--- Data excerpts ---
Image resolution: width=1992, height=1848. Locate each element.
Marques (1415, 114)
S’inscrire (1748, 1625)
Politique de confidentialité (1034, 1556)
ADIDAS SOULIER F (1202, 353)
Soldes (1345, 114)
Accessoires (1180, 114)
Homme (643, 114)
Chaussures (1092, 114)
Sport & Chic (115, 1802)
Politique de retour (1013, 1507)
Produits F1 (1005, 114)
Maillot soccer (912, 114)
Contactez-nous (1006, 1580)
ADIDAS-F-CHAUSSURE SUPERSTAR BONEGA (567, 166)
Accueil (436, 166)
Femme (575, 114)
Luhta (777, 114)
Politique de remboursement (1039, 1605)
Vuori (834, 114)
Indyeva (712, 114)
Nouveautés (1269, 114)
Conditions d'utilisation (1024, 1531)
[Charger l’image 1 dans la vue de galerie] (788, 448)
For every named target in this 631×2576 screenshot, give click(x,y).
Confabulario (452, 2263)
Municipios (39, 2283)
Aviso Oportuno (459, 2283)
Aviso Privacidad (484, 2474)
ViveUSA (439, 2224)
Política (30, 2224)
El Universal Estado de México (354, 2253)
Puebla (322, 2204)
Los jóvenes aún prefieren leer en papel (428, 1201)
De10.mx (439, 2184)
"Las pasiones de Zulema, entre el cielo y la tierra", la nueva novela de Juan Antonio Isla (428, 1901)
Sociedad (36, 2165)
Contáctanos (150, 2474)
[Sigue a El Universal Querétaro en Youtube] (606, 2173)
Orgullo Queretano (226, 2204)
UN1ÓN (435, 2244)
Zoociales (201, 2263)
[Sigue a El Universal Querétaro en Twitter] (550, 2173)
---
* [Task details]: Print again the lines of the entries above that fall between the line holding "Vuori (834, 114)" and the line holding "Contáctanos (150, 2474)", inclusive, exactly as they stand.

* [Finished exercise]:
Vuori (834, 114)
Indyeva (712, 114)
Nouveautés (1269, 114)
Conditions d'utilisation (1024, 1531)
[Charger l’image 1 dans la vue de galerie] (788, 448)
For every named target in this 631×2576 screenshot, give click(x,y).
Confabulario (452, 2263)
Municipios (39, 2283)
Aviso Oportuno (459, 2283)
Aviso Privacidad (484, 2474)
ViveUSA (439, 2224)
Política (30, 2224)
El Universal Estado de México (354, 2253)
Puebla (322, 2204)
Los jóvenes aún prefieren leer en papel (428, 1201)
De10.mx (439, 2184)
"Las pasiones de Zulema, entre el cielo y la tierra", la nueva novela de Juan Antonio Isla (428, 1901)
Sociedad (36, 2165)
Contáctanos (150, 2474)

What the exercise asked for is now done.